On 28 U.S.C. 1404(a) transfer motions she treats the existence of a parallel, first-filed, further-along action in the proposed transferee district as the decisive interest-of-justice factor, even where the transferor district (N.D. Ill.) is statistically faster to disposition. Movants seeking transfer should foreground the duplication/judicial-economy story (overlapping parties, witnesses, claims, and the risk of inconsistent rulings); a plaintiff resisting transfer in a nationwide class action cannot lean on its choice of forum.

“There is an overwhelming factor that suggests transfer is warranted for the convenience of both parties: the ongoing California action.”

In nationwide class actions she gives the plaintiffs' chosen forum 'little weight,' especially when only a small fraction of named plaintiffs reside in the district. Do not build a venue argument around the plaintiffs' home forum in a class case before her.

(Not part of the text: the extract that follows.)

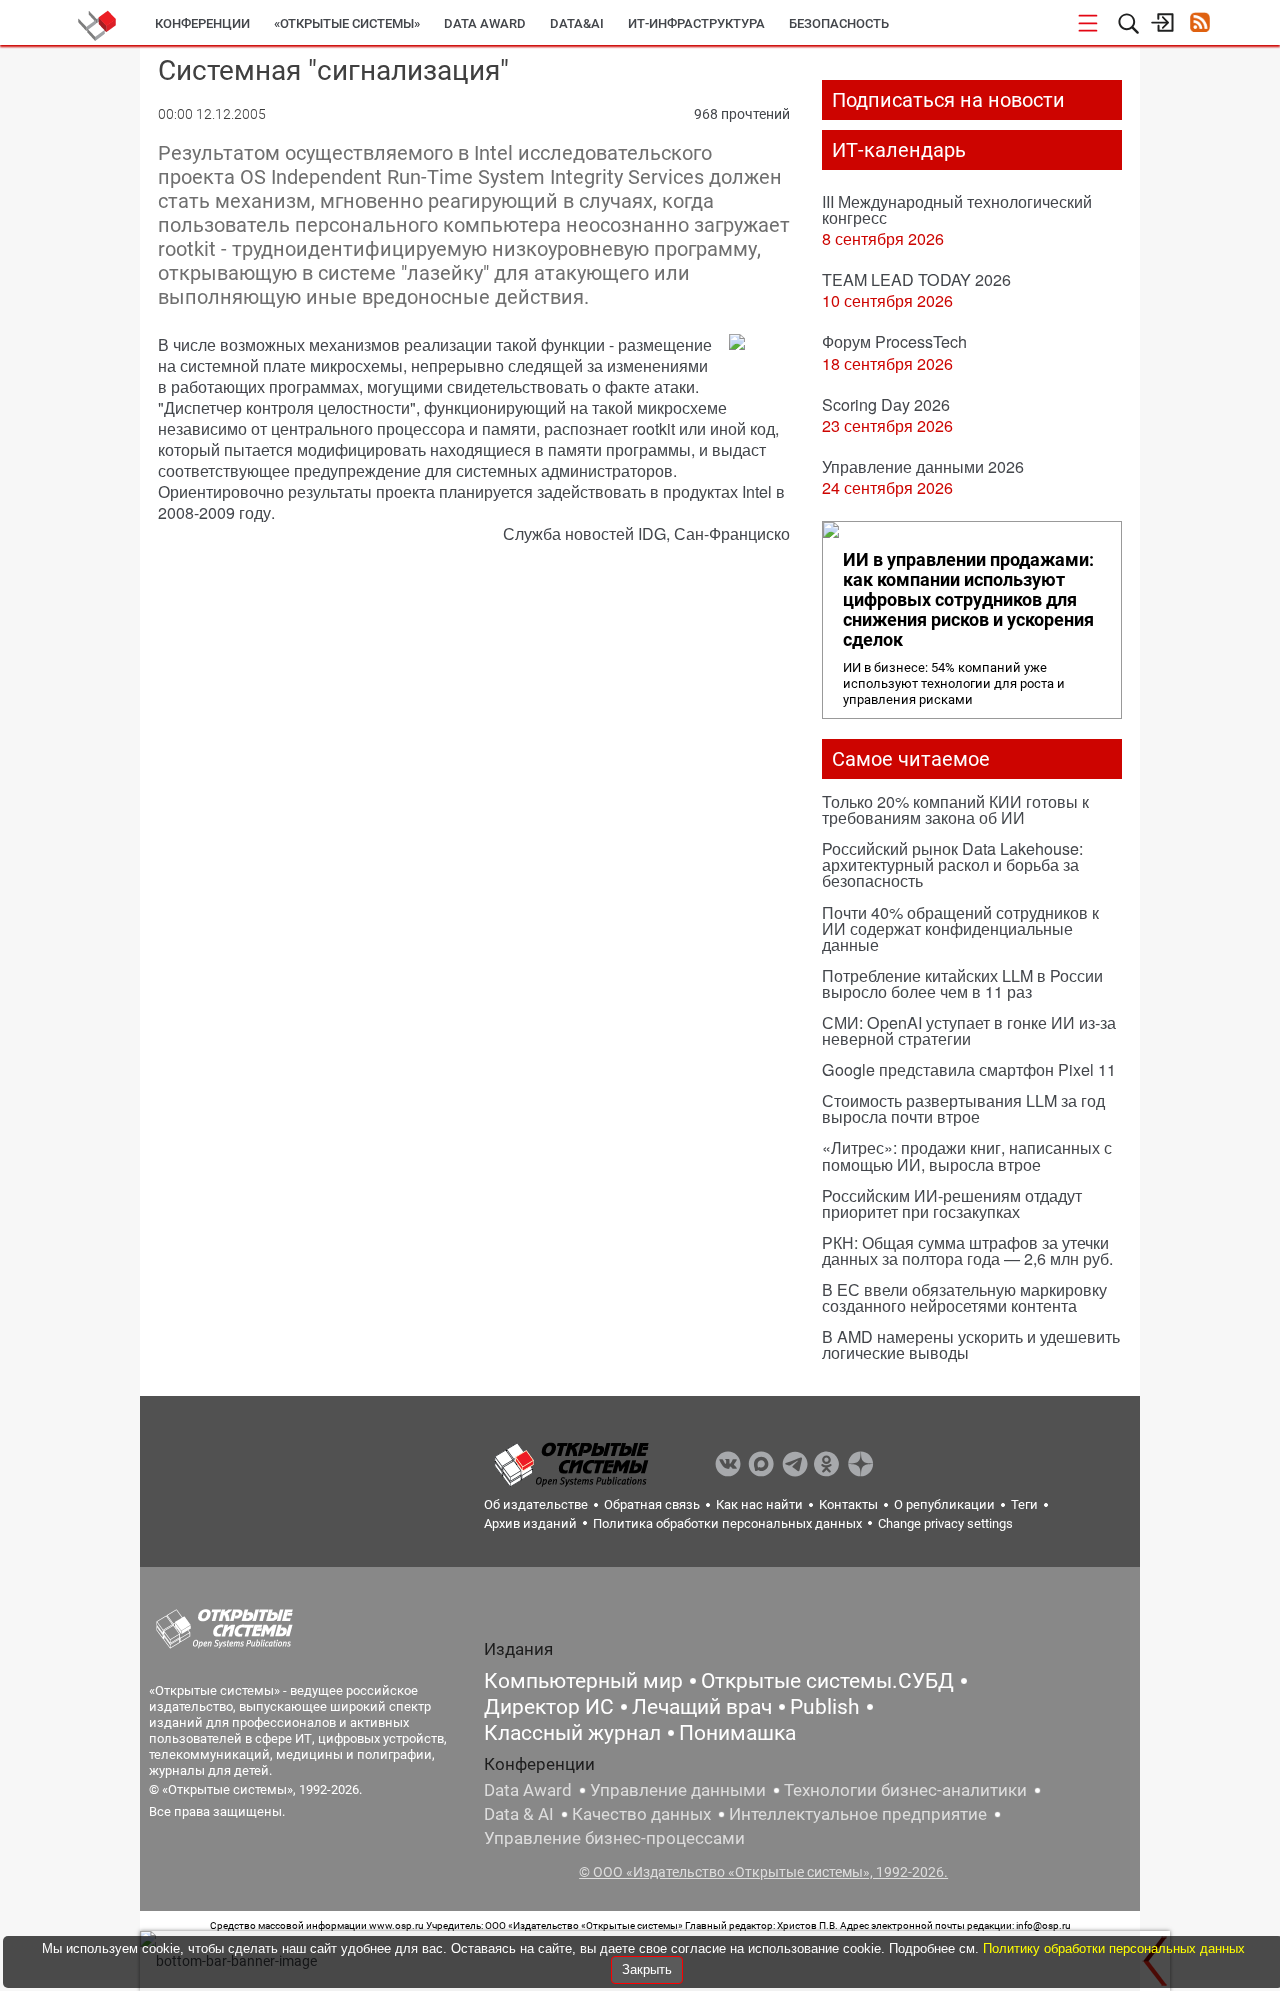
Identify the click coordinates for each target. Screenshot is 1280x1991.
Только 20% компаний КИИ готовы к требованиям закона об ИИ (955, 809)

“Because this is a nationwide class action, and because only one of the 18 named Plaintiffs resides in Illinois, the Court gives Plaintiffs' choice of forum little weight.”

Procedural preferences

She holds litigants to the text of Federal Rule of Civil Procedure 3: an action is commenced when the COMPLAINT is filed, not when the filing fee is paid or a civil cover sheet is lodged. A statute-of-limitations / right-to-sue clock keeps running until the complaint itself hits the docket.

“Rule 3 specifies that the filing of the complaint commences an action, not the payment of the filing fee or the filing of a different paper like the civil cover sheet.”

She corrects the docket in a litigant's favor when the record supports it: when a pro se plaintiff's amended complaint was timely submitted but docketed late by the Clerk (after a dismissal had already entered), she sua sponte vacated the dismissal and judgment and reinstated the case. Fairness cuts both ways -- timeliness arguments must match what the record actually shows.

“Because plaintiff submitted her amended complaint in a timely manner, the Court will now review the amended complaint to determine whether it states a claim upon which relief may be granted and issue an order accordingly.”

Cautions

Timeliness is jurisdictionally serious to her and she will not paper over a missed deadline with a bare assertion. In an ADA case she dismissed a complaint docketed one day after the 90-day right-to-sue window, rejecting an unsupported 'clerical error' / equitable-tolling theory because no affidavit or docket entry backed it. If you are near a limitations deadline, file the complaint itself in time and, if you claim a clerk error, put sworn evidence of it in the record.

“In his response brief, Dimon states that "[t]he original Complaint was timely filed on December 27, 2023," but nothing in the record-for example, the docket itself or a sworn affidavit-supports that assertion.”

Motion outcomes

Counted from classified signed orders only. Percentages are shown only where the sample is large enough to be meaningful; smaller samples are reported as raw counts.

Motion to transfer venue
N = 1
Granted: 1 counts only

A "1 of 1" is one ruling, not a tendency. Treat small samples as illustrative, not predictive.

Signed rulings

A grounded sample of orders signed by this judge, with the verbatim dispositive language.

In re Extended Stay Hotel Antitrust Litigation
1:24-cv-06324 (N.D. Ill.); transferred to N.D. Cal. 4:24-cv-09060 · 2024-12-12
Motion to transfer venue (defendants (IDeaS, SAS Institute, Hilton, Wyndham, Hyatt)) Granted

“For the reasons explained above, Defendants' motion to transfer venue to the Northern District of California is granted. [89]. The Clerk is directed to transfer this action to the Northern District of California forthwith.”

Caseload & timing

From public federal docket records for this judge.

Median motion-to-ruling time: 55 days (N = 3).

Active general civil + criminal Chicago docket. Her initial calendar was 293 civil cases reassigned 2024-08-23 from Judge Thomas M. Durkin (Exec. Comm. General Order 24-0024); she has since drawn new random assignments. As of build she has only ~10 months of terminations, so most dispositive motions are still pending. Caveat: 'assigned_judge' is the currently-assigned judge -- some pre-reassignment orders in her cases were signed by the prior judge (Durkin), so each order's signer is confirmed before attribution.